[FRAGMENTO EXTRAÍDO]
El trabajo de los geriatras en las residencias de ancianos que disponen de ellos, que son sólo una minoría, también ha sido de una implicación y entrega excepcionales implementando tratamientos de soporte y paliativos según la valoración de cada residente.

Y esta es la tercera pista para encontrar al culpable: no ha fallado el sistema de atención geriátrica instalado. Y si es así, ¿por qué se critica ahora este trabajo de forma tan beligerante si no lo avalan los datos ni las comparativas internacionales, y cuando los clínicos de hospitales y residencias han demostrado una altísima implicación?

En primer lugar porque todos intentan buscar un culpable, especialmente ahora que tenemos centenares de denuncias en los juzgados. Pero hay que recordar, a pesar de la dureza de la situación vivida, que hay un solo culpable: la enfermedad por coronavirus, la COVID-19.

[COMPRUEBA TU COMPRENSIÓN]
[1] Cita el fragmento sobre la atención geriátrica en las residencias desde "El trabajo de" hasta "de cada residente.".
[2] Escribe lo que sigue en el fragmento sobre la atención geriátrica en las residencias, a partir de su última oración.
Los datos que vienen a continuación no tienen relación con el fragmento.

[DATOS DE ORIGEN]
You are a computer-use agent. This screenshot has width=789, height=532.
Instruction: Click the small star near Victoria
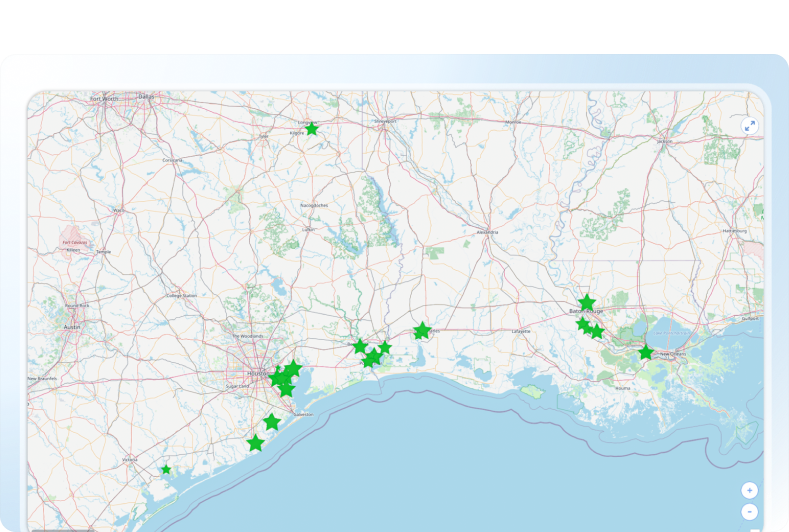point(166,469)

[RESULTADOS POR TAREA]
[1]
El trabajo de los geriatras en las residencias de ancianos que disponen de ellos, que son sólo una minoría, también ha sido de una implicación y entrega excepcionales implementando tratamientos de soporte y paliativos según la valoración de cada residente.

[2]
En segundo lugar porque muchas residencias de mayores, que veían cómo se iba incrementando la complejidad de las personas atendidas se han preocupado por reforzar sus equipos médicos y de enfermería desde hace años y de forma voluntaria. La gran mayoría, en mi opinión, posiblemente no lo ha hecho porque no les obligaba la normativa. Habrá que reflexionar sobre este tema en el futuro.

En tercer lugar porque se ha malinterpretado el sentido de los protocolos y circuitos puestos en marcha, tergiversación realizada por grupos de interés variopintos. Y no han explicado la verdadera orientación de los mismos: dar la mejor atención en el entorno más adecuado a las personas mayores más vulnerables. Aun cuando estas decisiones no sean del agrado de todos.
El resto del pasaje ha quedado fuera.